Prophecies of H.G.Wells
- The time machine was one of many future technologies that H.G. Wells popularized in his 20 novels and dozens of short stories. Although such a device isn’t one of Wells’s fancies that has since come to fruition, a time machine is within the realm of possibility, said Richard Muller, a physicist at the University of California, Berkeley.
- H.G. Wells’s deadly heat ray, used by invading Martians in 1898’s The War of the Worlds, has become reality–albeit in a nonlethal form: above, the U.S. military’s Active Denial System stands at the ready at Moody Air Force Base in Georgia in January 2007. The device uses microwave radiation to make crowds uncomfortable enough to disperse.
- The idea of antigravity technology goes back at least as far as the late 17th century, when Swiss mathematician Nicolas Fatio de Duillier hypothesized that gravity was caused by bodies’ absorption of minute particles. That would mean gravity could be blocked by the right type of shielding.
- H.G. Wells didn’t specifically envision the modern cell phone. But in the 1933 novel The Shape of Things to Come, he depicted a wireless wrist intercom that had many cell phone-like features.
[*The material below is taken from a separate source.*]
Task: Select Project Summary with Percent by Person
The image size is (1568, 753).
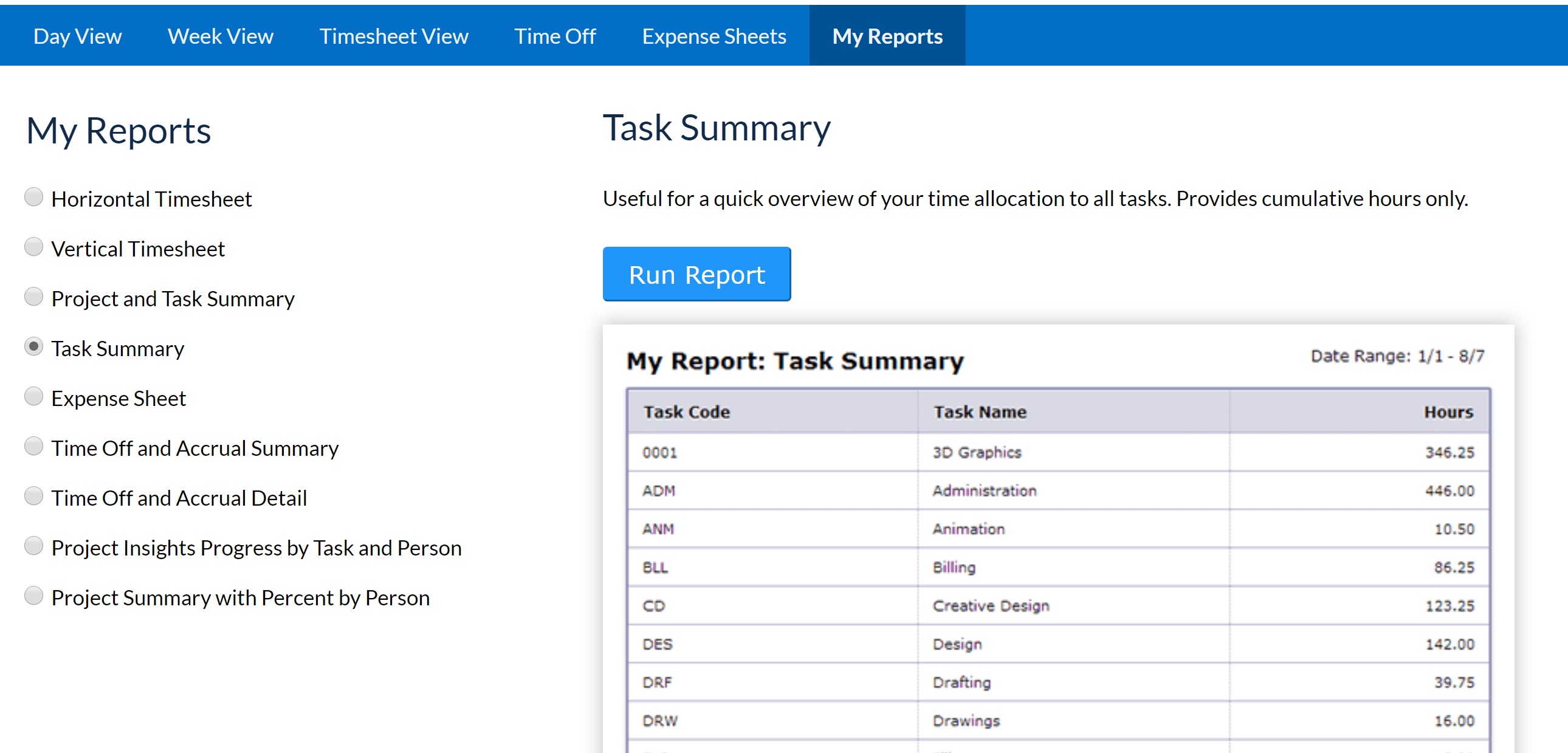Action: (x=34, y=596)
- Biological warfare : In H.G. Wells’s 1898 book The War of the Worlds, Martians are eventually defeated by bacteria–“slain after all man’s devices had failed, by the humblest things that God, in his wisdom, has put upon this Earth,” Wells wrote.
- In the 1899 novel When the Sleeper Wakes, H.G. Wells described 300-foot-wide (90-meter-wide) highways that move like giant conveyor belts, complete with seats and refreshment kiosks. Such an invention is a far cry from today’s moving walkways, often found in airports.
- In H.G. Wells’s 1896 book The Island of Dr. Moreau, a doctor creates man-beasts and other fantastical creatures in an early version of genetic engineering.
- H.G. Wells envisioned the sliding automatic door in his 1899 book When the Sleeper Wakes–more than a half-century before the first such door came into being
- Invisibility, described in H.G. Wells’s 1897 book The Invisible Man, may move from the domain of fantasy into reality as scientists make new discoveries on how to conceal the human form. Above, a Tokyo University graduate student demonstrates a “disappearing coat” using optical camouflage technology in 2003.